Recommended Patterns¶
-
Start from listEntries (bounded by list size):
{ "from": "listEntries", "where": { "and": [ {"path": "listId", "op": "eq", "value": 12345}, {"path": "entity.companies._count", "op": "gte", "value": 2} ] } } -
Add pre-filters to reduce dataset first:
Then run with:{ "from": "companies", "where": { "and": [ {"path": "domain", "op": "contains", "value": "example"}, {"path": "persons._count", "op": "gte", "value": 2} ] }, "limit": 10 }xaffinity query --file query.json --max-records 100 -
Use --max-records for exploration:
xaffinity query --query '...' --max-records 100
Lazy Loading Optimization¶
When a query has both cheap filters (local field comparisons) and expensive filters (quantifiers), the engine automatically applies cheap filters first to reduce the dataset before making N+1 API calls. This can dramatically reduce execution time.
Using Dry-Run¶
Always preview expensive queries with --dry-run:
xaffinity query --file query.json --dry-run
The dry-run output shows:
- Estimated API calls (or "UNBOUNDED" for unbounded quantifier queries)
- Whether --max-records is required
- Lazy loading optimization status
Design Notes¶
Why a Custom Query Syntax?¶
You might wonder why we didn't use SQL, Pandas, or JMESPath.
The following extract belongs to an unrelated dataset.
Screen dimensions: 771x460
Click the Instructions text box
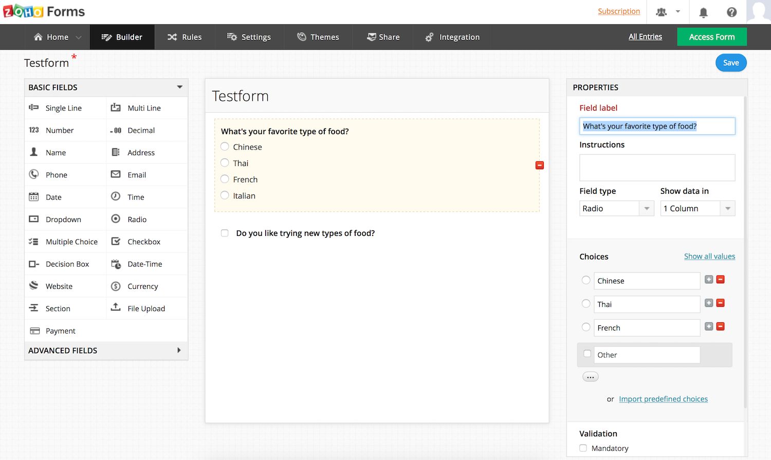(x=657, y=168)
Our query engine needs to optimize API calls—partitioning filters into local evaluations vs. those requiring relationship fetches, estimating costs before execution, and supporting entity-specific constraints (like listEntries requiring a list context). These capabilities don't map cleanly to general-purpose query languages.
For post-processing, you can pipe JSON output to jq or load results into Pandas/DuckDB for further analysis.